Arizona State scored a touchdown on a controversial play against Notre Dame near the end of the second quarter that had many Irish fans upset Saturday night. But they shouldn't have been upset.
Here was the situation: ASU had the ball on a fourth-and-4 at the Notre Dame 36-yard line with 1:36 left in the second quarter. The Irish were leading 7-6.
On the play, ASU quarterback Taylor Kelly completed a 36-yard touchdown pass to Jaelen Strong. But NBC had two play clocks on the screen -- its own and the one from the scoreboard. When the center moved the ball to start the snap, NBC's clock showed zero, and cameras then flashed to Irish coach Brian Kelly throwing a fit, arguing for a delay of game against the Sun Devils.
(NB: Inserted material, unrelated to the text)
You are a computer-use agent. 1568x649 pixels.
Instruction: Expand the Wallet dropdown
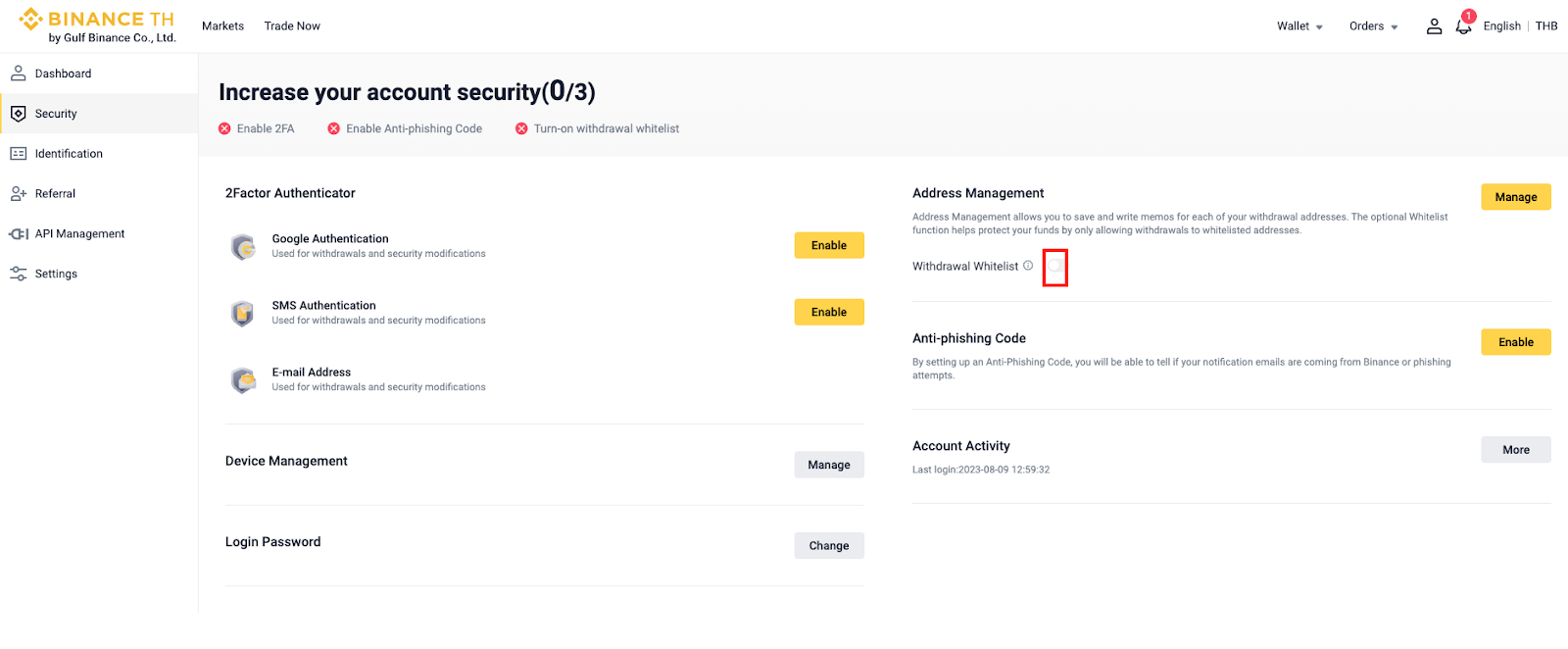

However, if you watch the replay, you can clearly see that the stadium clock -- the one that matters -- has not turned to zero when the center starts his snap (see the screenshot above).
There's always an inherent slight delay, because the official has to look at the clock turn to zero and then look at the ball. But in this case, the snap had started before the clock hit zero.
Why NBC would put two play clocks on the screen is beyond me. TV clocks are supposed to be synced to the scoreboard, but obviously there was a half-second difference between the two in this case. And that half-second was the difference in this being a legal play rather than a delay of game.
So it's time for the Irish and their fans to stop complaining. They won, anyway.